Eine Studie des Deutschen Instituts für Wirtschaftsforschung (DIW) von 2016 hat etwas geringere Werte ermittelt: Etwa 700 000 Freiberufler und damit um die zwölf Prozent sorgen nicht genügend für das Alter vor, ein Großteil der 4,2 Millionen Selbstständigen aber betreibt Altersvorsorge oder hat ein Vermögen. Aber auch 700 000 Selbstständige in einer prekären Lage sind viel. Es ist ein Thema, ohne Zweifel.

Auch gesetzliche Rente ist Option

Für Selbstständige steht zwar als Pendant zur Riester-Rente für Arbeitnehmer die steuerlich geförderte Rürup-Rente zur Verfügung. Und diese eignet sich zwar für selbstständige Gutverdiener, die die Steuervorteile voll ausschöpfen können, bei Solo-Selbstständigen mit eher geringen Einnahmen sieht das Ganze aber schon wieder weniger gewinnbringend aus. So kann es letztlich sein, dass Selbstständige mit geringem Einkommen gar nichts vom Steuervorteil haben, warnt etwa der Verbraucherratgeber Finanztip.
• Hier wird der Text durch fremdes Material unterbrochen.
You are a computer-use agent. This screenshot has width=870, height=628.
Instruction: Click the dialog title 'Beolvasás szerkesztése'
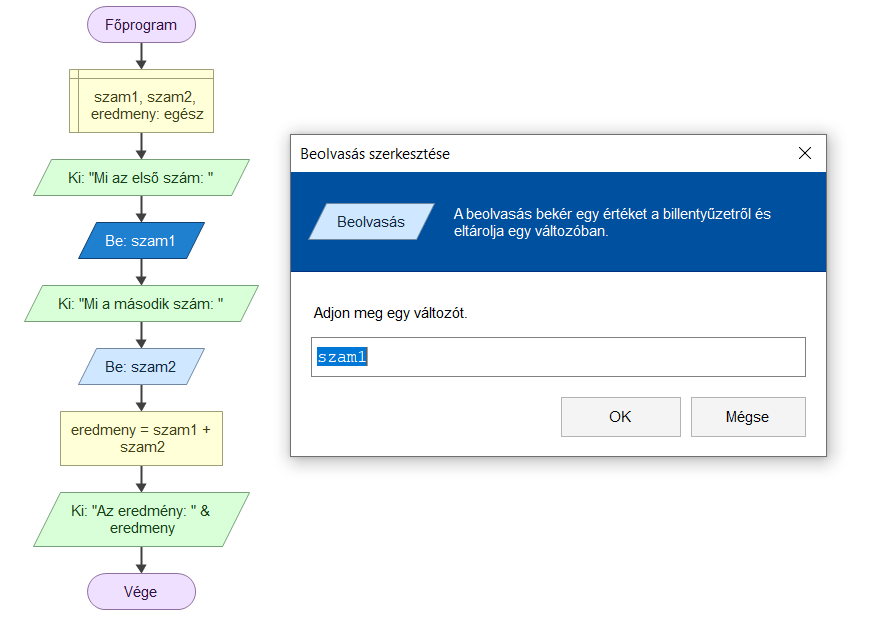[x=375, y=154]
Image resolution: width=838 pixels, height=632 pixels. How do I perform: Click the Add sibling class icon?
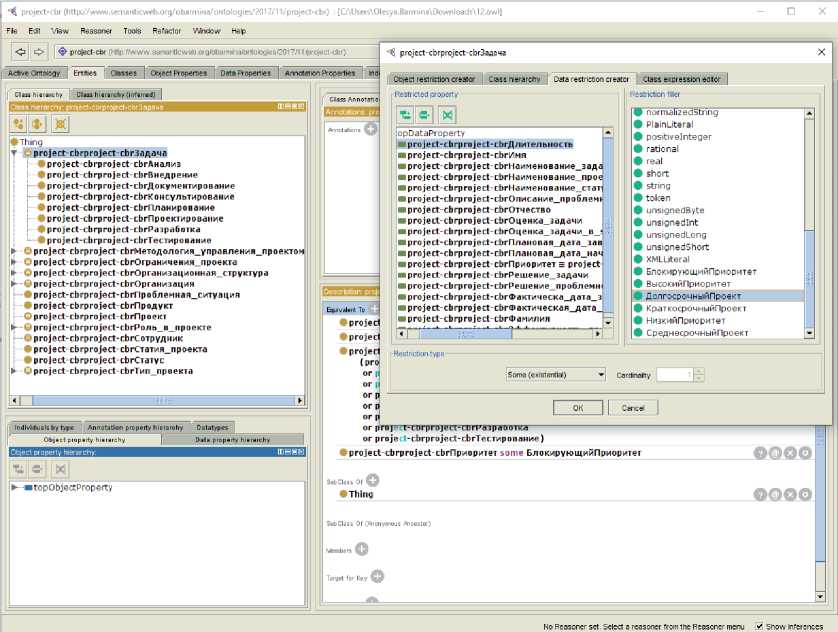tap(39, 124)
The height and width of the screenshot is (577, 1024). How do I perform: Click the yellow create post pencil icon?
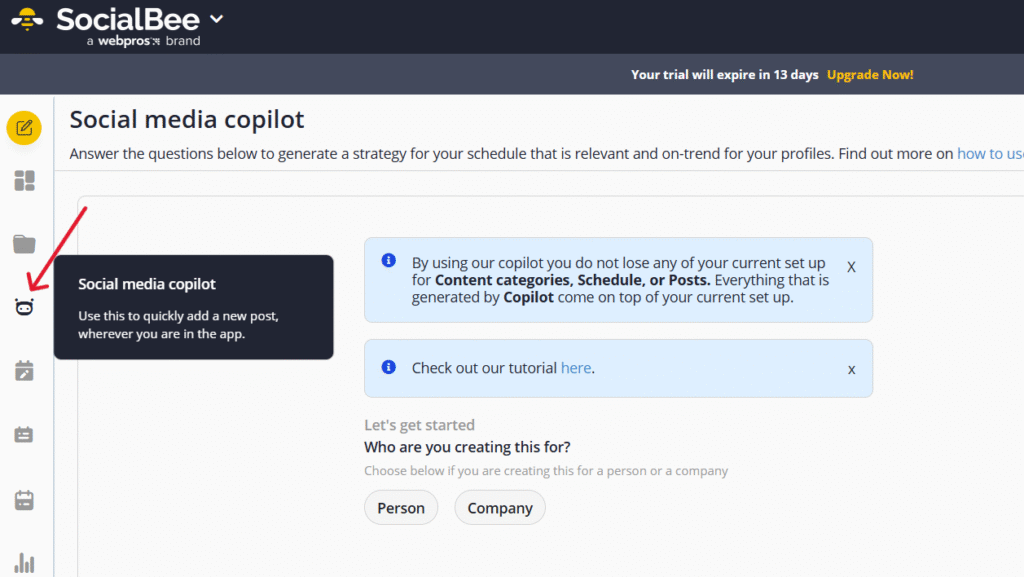24,128
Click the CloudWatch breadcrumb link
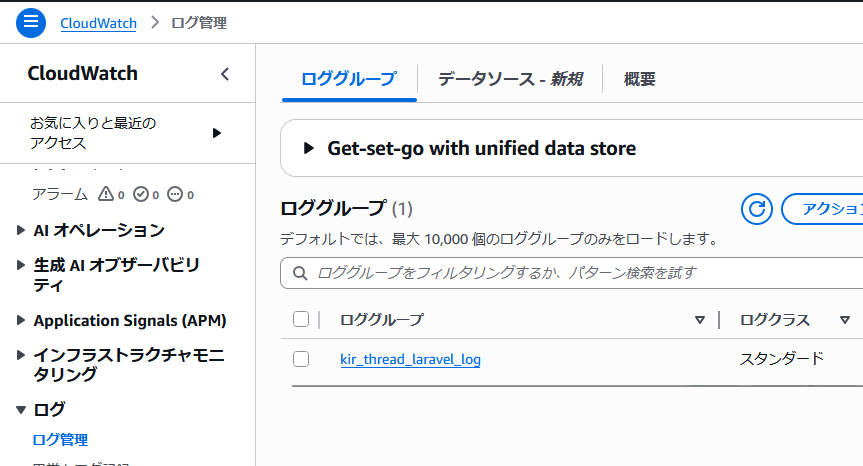The height and width of the screenshot is (466, 863). pos(98,22)
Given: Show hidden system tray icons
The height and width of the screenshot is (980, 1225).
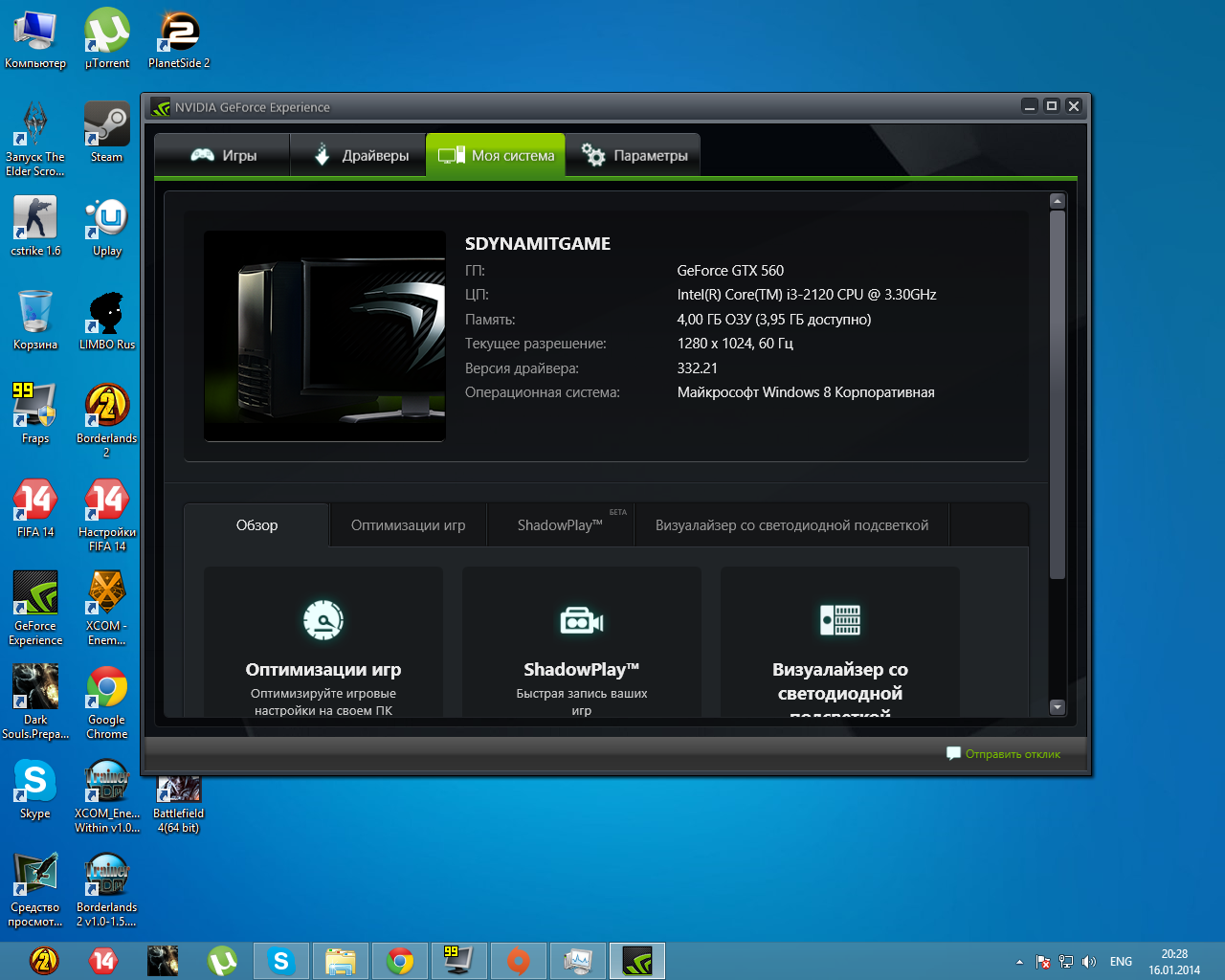Looking at the screenshot, I should point(1019,962).

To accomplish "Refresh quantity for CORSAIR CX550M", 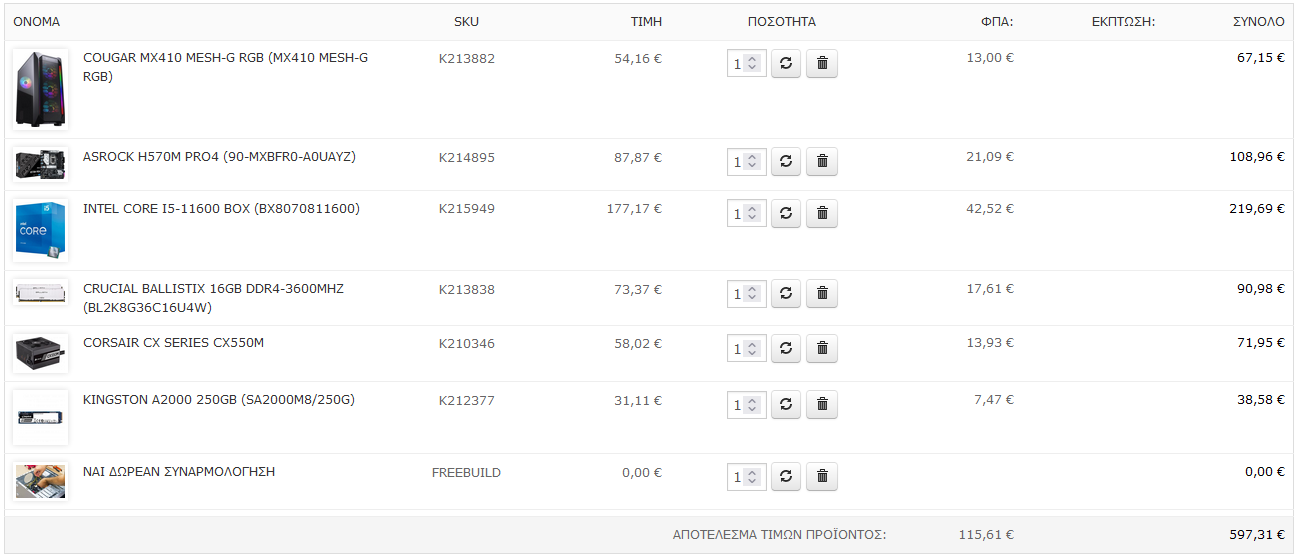I will coord(786,348).
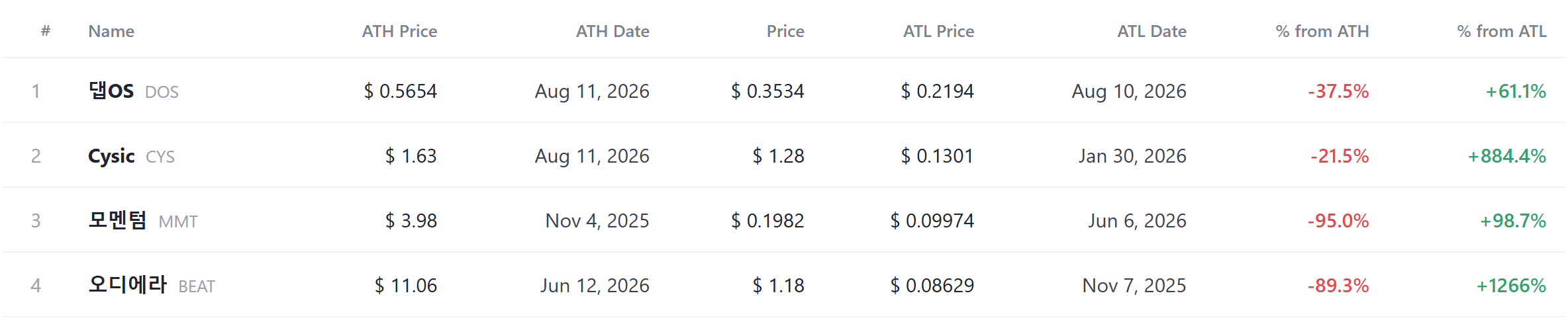Click the Name column header
Screen dimensions: 1568x320
tap(111, 31)
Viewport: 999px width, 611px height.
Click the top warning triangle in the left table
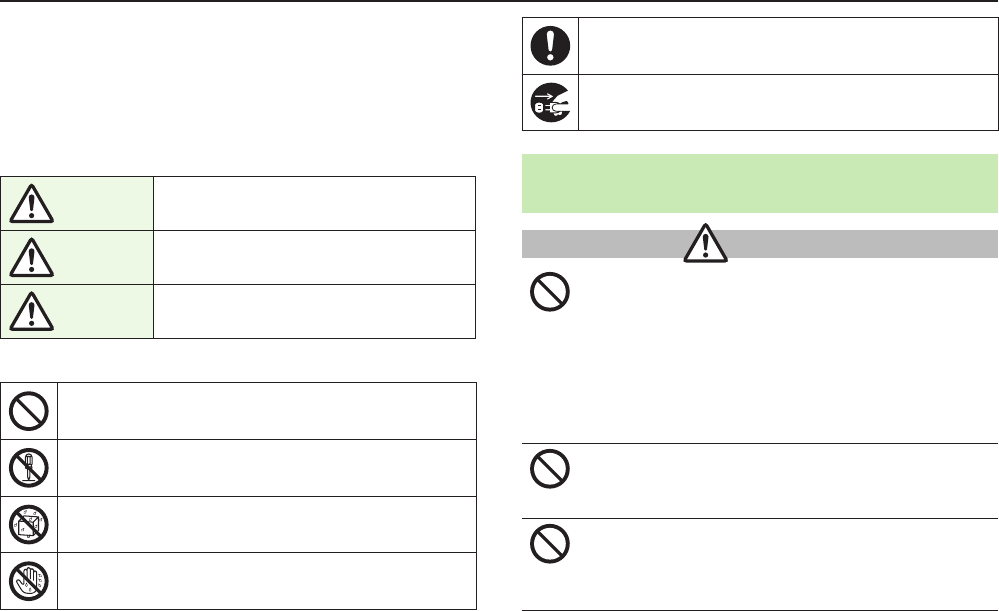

Eine weitere Möglichkeit: auch als Selbstständiger in die gesetzliche Rentenversicherung einzahlen. „Das kann durchaus eine gute Möglichkeit sein, einen Teil für die Rente anzusparen“, sagt auch Vantik-Gründer Til Klein. Eine Versicherungspflicht, wie sie derzeit breit diskutiert wird, würde aber vielen Bedürfnissen von Selbstständigen nicht gerecht werden.

Mit Atlantic Labs aus Berlin und Seedcamp aus London konnte Vantik große Investoren überzeugen und so 850 000 Euro einsammeln.

Absicherung ist für Freiberufler schwierig und teuer

Arbeitslosenversicherung: Die Absicherung im Falle des Verlusts der Tätigkeit in der Selbstständigkeit ist freiwillig. Berechtigt sind Selbstständige, deren Arbeitszeit mindestens 15 Stunden pro Woche umfasst. Aber nur dann, wenn sie in den letzten zwei Jahren pflichtversichert waren.

Krankenversicherung: Für Selbstständige gilt in der gesetzlichen Krankenversicherung ein Mindestbeitrag, der allerdings mit 400 Euro für Geringverdiener sehr hoch ausfällt. Union und SPD haben vereinbart, den Beitrag von 2019 an zu senken, um Freiberufler zu entlasten.